For the entries below, repeat exactly each line starting with the one that contains "Given: Click the add new item plus icon" and going on through the one that contains "This screenshot has height=550, width=756.", and no others.

[Records from a data source]
● ● ● ● ● ● ●

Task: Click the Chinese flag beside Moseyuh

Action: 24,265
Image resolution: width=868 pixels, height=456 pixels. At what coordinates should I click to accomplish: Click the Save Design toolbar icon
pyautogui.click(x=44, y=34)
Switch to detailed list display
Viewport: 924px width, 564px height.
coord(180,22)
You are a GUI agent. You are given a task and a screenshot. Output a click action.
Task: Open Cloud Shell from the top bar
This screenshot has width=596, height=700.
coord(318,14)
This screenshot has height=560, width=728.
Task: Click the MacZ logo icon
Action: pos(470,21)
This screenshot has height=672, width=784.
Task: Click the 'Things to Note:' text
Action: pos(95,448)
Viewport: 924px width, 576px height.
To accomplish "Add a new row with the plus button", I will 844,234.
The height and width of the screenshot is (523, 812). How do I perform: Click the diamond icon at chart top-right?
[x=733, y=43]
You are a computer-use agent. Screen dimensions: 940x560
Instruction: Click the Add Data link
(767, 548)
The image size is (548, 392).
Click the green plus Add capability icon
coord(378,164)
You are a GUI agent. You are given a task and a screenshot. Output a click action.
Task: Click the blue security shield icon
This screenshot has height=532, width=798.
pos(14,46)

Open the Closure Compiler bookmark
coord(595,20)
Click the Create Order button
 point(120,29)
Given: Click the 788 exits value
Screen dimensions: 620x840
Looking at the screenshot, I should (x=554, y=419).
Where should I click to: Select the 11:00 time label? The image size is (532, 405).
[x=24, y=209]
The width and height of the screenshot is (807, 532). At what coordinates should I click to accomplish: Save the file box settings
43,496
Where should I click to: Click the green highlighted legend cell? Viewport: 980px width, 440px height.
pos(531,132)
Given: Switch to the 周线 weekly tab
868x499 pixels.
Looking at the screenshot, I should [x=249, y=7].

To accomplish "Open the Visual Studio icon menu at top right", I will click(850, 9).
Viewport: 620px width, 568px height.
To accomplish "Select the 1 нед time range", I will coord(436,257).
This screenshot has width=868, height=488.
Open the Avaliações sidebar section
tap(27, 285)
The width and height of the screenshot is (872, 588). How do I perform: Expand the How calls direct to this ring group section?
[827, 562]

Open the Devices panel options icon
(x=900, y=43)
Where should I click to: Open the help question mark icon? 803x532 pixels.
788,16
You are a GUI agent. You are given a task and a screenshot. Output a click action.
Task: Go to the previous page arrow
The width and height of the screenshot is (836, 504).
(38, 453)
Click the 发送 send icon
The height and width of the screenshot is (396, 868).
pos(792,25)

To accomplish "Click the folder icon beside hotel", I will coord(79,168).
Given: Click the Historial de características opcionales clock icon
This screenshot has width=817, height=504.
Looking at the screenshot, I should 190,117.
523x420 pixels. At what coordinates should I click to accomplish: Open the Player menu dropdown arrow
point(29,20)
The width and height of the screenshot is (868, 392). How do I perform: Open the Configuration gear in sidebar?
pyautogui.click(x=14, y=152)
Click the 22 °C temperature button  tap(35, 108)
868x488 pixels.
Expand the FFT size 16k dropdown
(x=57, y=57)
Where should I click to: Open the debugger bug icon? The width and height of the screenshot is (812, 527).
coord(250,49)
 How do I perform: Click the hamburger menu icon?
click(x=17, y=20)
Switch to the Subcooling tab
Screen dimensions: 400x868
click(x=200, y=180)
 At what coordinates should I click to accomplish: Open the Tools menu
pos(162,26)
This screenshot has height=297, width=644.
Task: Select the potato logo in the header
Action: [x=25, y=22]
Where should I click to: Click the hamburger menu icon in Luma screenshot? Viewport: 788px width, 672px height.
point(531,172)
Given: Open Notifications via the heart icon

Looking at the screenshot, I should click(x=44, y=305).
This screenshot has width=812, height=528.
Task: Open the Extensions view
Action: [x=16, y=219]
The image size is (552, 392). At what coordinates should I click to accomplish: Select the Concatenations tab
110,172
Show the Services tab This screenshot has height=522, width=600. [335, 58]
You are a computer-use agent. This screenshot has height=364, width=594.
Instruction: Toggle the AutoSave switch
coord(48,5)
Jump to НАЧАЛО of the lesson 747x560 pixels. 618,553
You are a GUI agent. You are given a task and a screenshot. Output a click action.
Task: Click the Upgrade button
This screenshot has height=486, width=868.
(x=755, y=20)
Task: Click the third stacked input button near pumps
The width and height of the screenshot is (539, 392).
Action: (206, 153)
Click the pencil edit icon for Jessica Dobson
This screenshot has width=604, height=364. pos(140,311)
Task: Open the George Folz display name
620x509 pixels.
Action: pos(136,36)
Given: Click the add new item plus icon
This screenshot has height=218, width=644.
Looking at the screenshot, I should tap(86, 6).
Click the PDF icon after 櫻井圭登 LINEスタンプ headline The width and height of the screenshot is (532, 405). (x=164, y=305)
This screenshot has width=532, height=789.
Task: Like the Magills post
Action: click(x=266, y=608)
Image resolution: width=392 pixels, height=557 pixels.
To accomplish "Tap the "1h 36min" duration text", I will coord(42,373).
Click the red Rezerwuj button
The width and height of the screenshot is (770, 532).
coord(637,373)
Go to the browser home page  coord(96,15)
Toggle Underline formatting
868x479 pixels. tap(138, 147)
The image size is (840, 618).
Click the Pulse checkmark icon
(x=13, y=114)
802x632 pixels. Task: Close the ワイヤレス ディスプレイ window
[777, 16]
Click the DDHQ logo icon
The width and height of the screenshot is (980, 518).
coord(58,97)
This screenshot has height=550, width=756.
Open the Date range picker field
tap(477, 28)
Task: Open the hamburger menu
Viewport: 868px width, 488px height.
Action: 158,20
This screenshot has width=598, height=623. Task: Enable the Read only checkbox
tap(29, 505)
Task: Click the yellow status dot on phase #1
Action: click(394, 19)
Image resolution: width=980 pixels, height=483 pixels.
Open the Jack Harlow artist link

● ● ● ● ● ● ●

#### [EXPECTED OUTPUT]
Given: Click the add new item plus icon
This screenshot has height=218, width=644.
Looking at the screenshot, I should tap(86, 6).
Click the PDF icon after 櫻井圭登 LINEスタンプ headline The width and height of the screenshot is (532, 405). (x=164, y=305)
This screenshot has width=532, height=789.
Task: Like the Magills post
Action: click(x=266, y=608)
Image resolution: width=392 pixels, height=557 pixels.
To accomplish "Tap the "1h 36min" duration text", I will coord(42,373).
Click the red Rezerwuj button
The width and height of the screenshot is (770, 532).
coord(637,373)
Go to the browser home page  coord(96,15)
Toggle Underline formatting
868x479 pixels. tap(138, 147)
The image size is (840, 618).
Click the Pulse checkmark icon
(x=13, y=114)
802x632 pixels. Task: Close the ワイヤレス ディスプレイ window
[777, 16]
Click the DDHQ logo icon
The width and height of the screenshot is (980, 518).
coord(58,97)
This screenshot has height=550, width=756.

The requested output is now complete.